Lo afferma il Wwf rilevando che gli attuali benefici economici, sociali e ambientali delle rinnovabili hanno il potere di mettere in vetrina le varie opzioni alternative per una tradizione energetica globale. Lo dimostra lo studio 'Megatrends in the global energy transition' realizzato da LichtBlick, il maggiore rivenditore tedesco di energia pulita, e il Wwf Germania, pubblicato oggi a Parigi e che ha individuato cinque tendenze globali nella transizione energetica.
 
- 1. La fine dell'era dei combustibili fossili è iniziata. In previsione di obiettivi climatici più stringenti e di altri impatti sociali e ambientali delle risorse energetiche convenzionali, gli investitori allontanano i propri fondi dai combustibili fossili. L'esempio più recente è la compagnia assicurativa globale Allianz che ha abbandonato gli investimenti in carbone.
- 2. Il futuro dell'energia è già iniziato. Sempre più paesi si stanno convertendo all'energia rinnovabile e si stanno lasciando alle spalle la produzione di energia nucleare e fossile. Per la prima volta nel 2013, e ancora nel 2014 - dice il Wwf - sono stati installati più impianti di energia rinnovabile di quelli a energia nucleare-fossile. Nel 2014 l'ammontare di denaro investito nella elettricità rinnovabile è stato più del doppio rispetto a quello investito in stabilimenti basati su combustibili fossili. Fin dal nuovo millennio, la portata mondiale di cellule fotovoltaiche installate è aumentata di cinque volte, mentre l'energia eolica è aumentata di otto volte nello stesso periodo di tempo.
- 3. Il futuro dell'energia è rinnovabile. Ciò che guida il cambiamento globale sono gli enormi passi tecnologici e il rapido abbassamento dei prezzi. Il costo di un kilowatt di energia solare all'ora si è abbassato in pochi decenni da un euro a molto meno di dieci centesimi nei paesi con abbondante luce solare.
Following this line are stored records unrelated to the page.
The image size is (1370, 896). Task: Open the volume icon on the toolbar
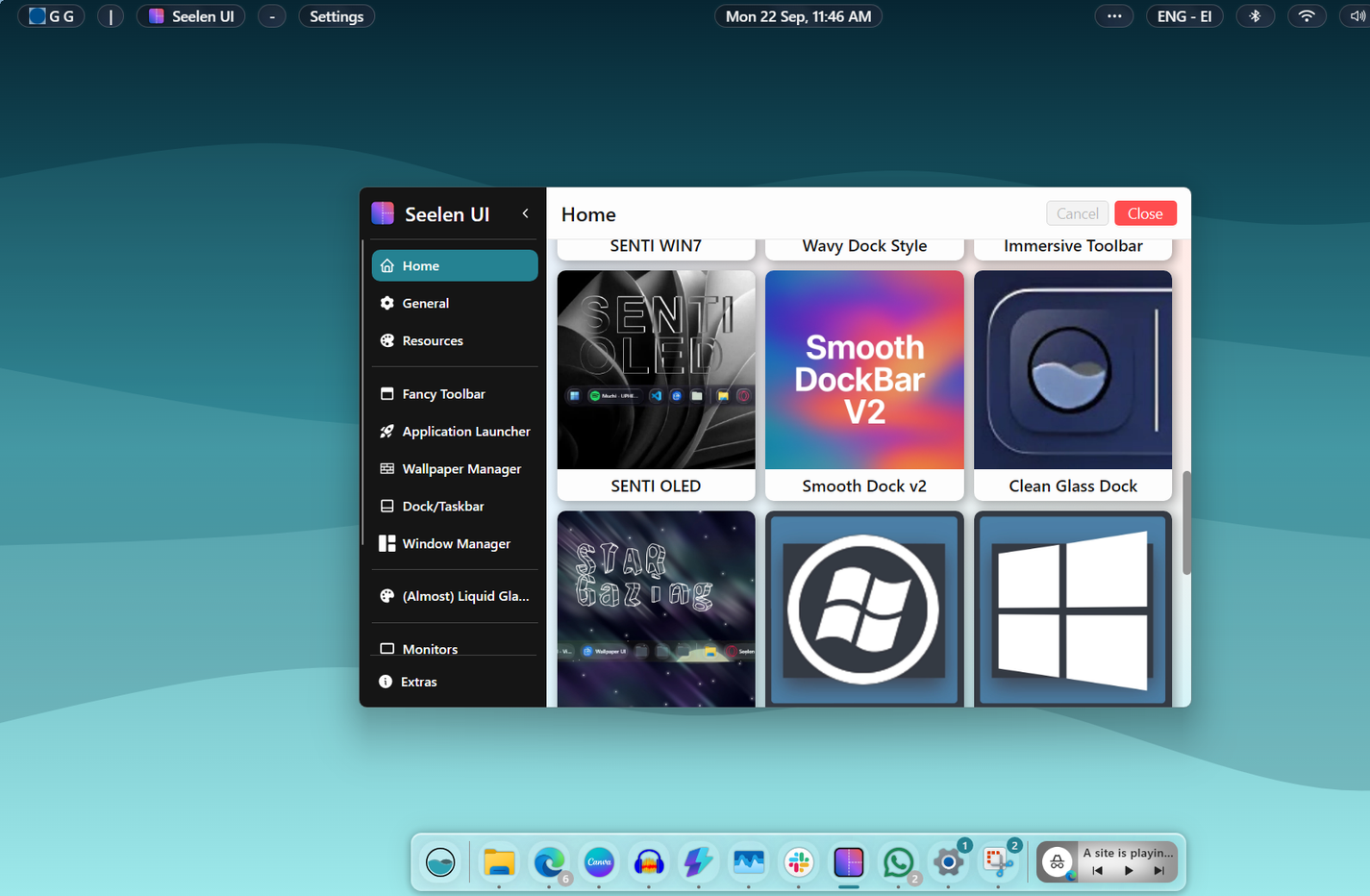[1358, 15]
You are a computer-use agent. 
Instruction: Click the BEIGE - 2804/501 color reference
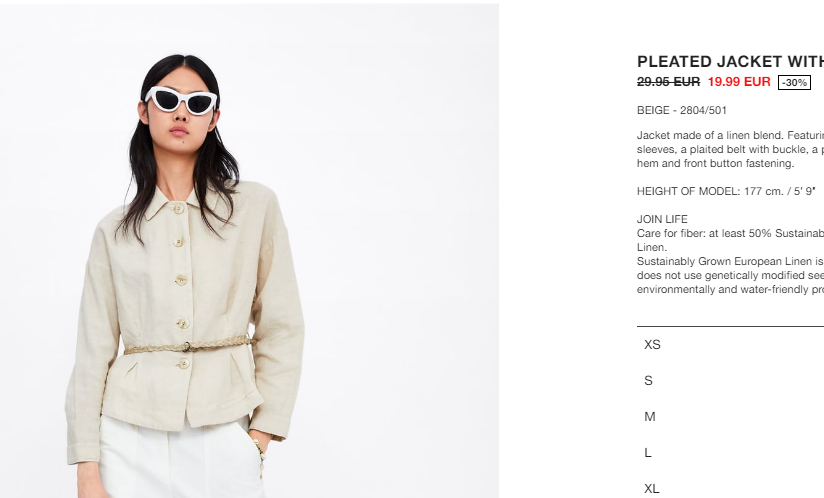coord(682,110)
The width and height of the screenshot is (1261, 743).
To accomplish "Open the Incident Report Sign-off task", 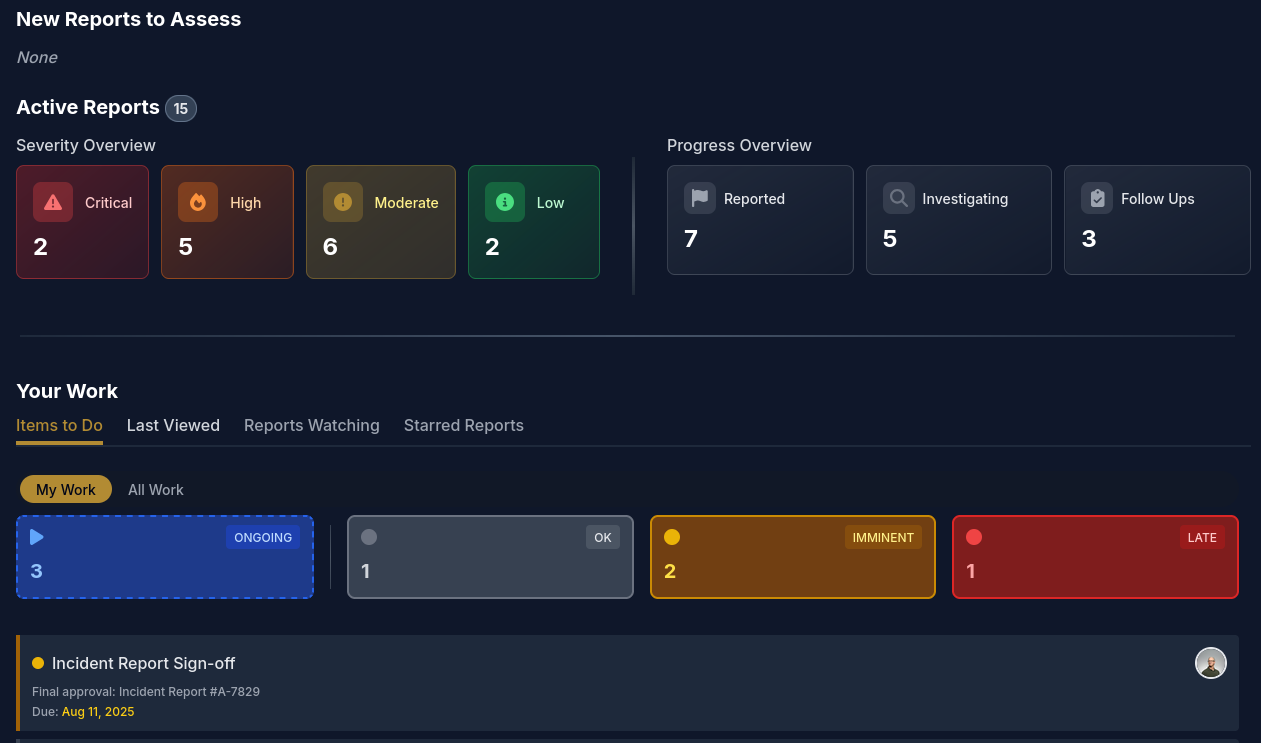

Nel futuro potrebbe abbassarsi a due centesimi, prevede il Germany's Fraunhofer Institute.
- 4. il futuro dell'energia è decentralizzato. La produzione energetica sta passando a miliardi di piccole e grandi impianti di energia rinnovabile. La scarsità di energia nei paesi poveri sarà sradicata attraverso tecnologie ad energia rinnovabile sempre più decentralizzata ed economicamente vantaggiose.
- 5. Il futuro dell'energia è digitale. Se la riduzione dei costi di produzione dei rinnovabili prevale, la legislazione sarà rafforzata e le risorse finanziarie, in particolar modo derivanti dal settore privato, verranno mobilitate, la digitalizzazione e la decentralizzazione caratterizzeranno diverse parti del sistema energetico globale del futuro.
 
"Siamo nel bel mezzo di una rivoluzione industriale che metterà sottosopra l'industria energetica.
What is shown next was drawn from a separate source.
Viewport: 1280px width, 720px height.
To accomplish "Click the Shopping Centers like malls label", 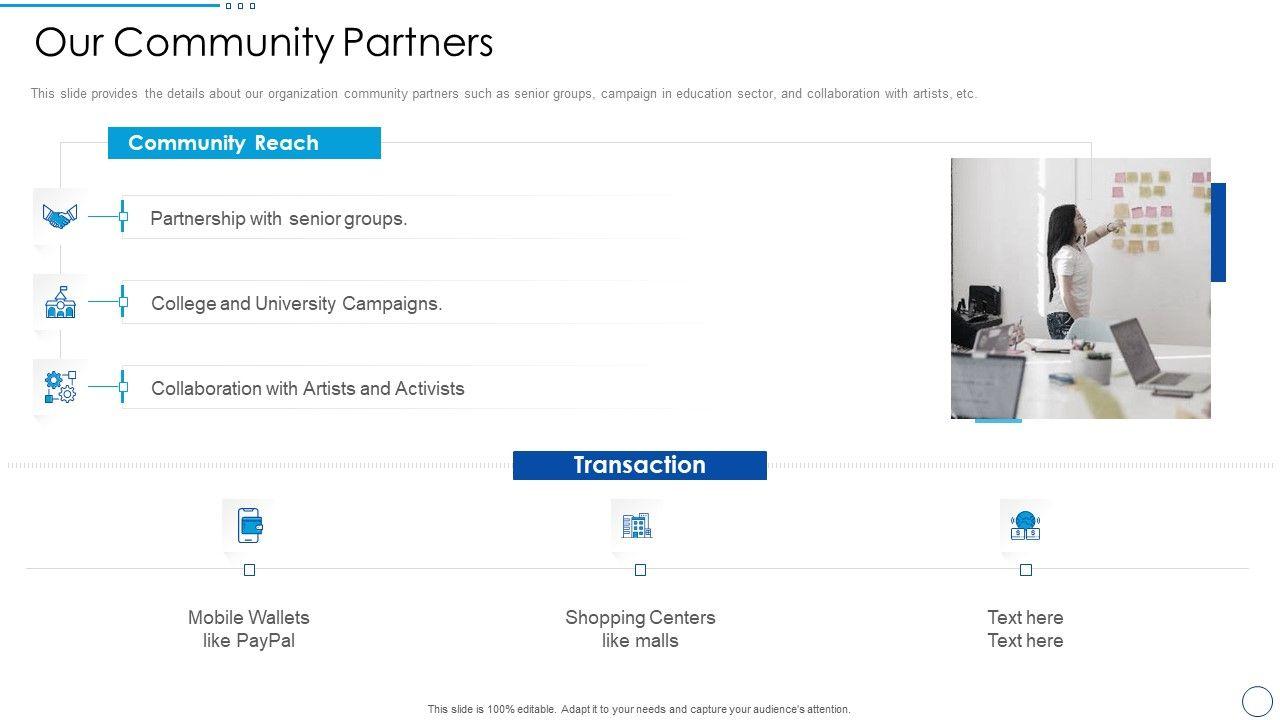I will point(640,629).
L'energia rinnovabile non è più un lusso, ma è disponibile a prezzi competitivi per tutti. I consumatori e le loro scelte, non le aziende, stanno dando forma alla nuova economia mondiale", ha dichiarato Heiko von Tschischwitz, fondatore e Ceo di LichtBlick rilevando che "oggi possiamo connettere milioni di impianti produttivi e di immagazzinamento di energia rinnovabile piccoli e decentralizzati".
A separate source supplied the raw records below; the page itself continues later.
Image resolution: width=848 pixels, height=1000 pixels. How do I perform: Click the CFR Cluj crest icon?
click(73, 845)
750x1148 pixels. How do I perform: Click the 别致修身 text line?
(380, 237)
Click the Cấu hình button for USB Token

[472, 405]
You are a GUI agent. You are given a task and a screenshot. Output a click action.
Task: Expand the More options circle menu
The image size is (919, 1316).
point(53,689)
"Il ritmo e l'ampiezza del cambiamento sono sorprendenti e incoraggianti - dice Stephan Singer, direttore della Global Energy Policy del Wwf International - La gente vuole la tradizione energetica. Qui a Parigi, abbiamo bisogno di un accordo sul clima che sia ambizioso e un forte sostegno politico della transizione energetica globale. Rafforzando i trend attuali, possiamo velocizzare l'energia eolica e solare. Ma abbiamo anche bisogno di mandare un messaggio incisivo agli investitori: gli investimenti in combustibile fossile devono ridursi rapidamente".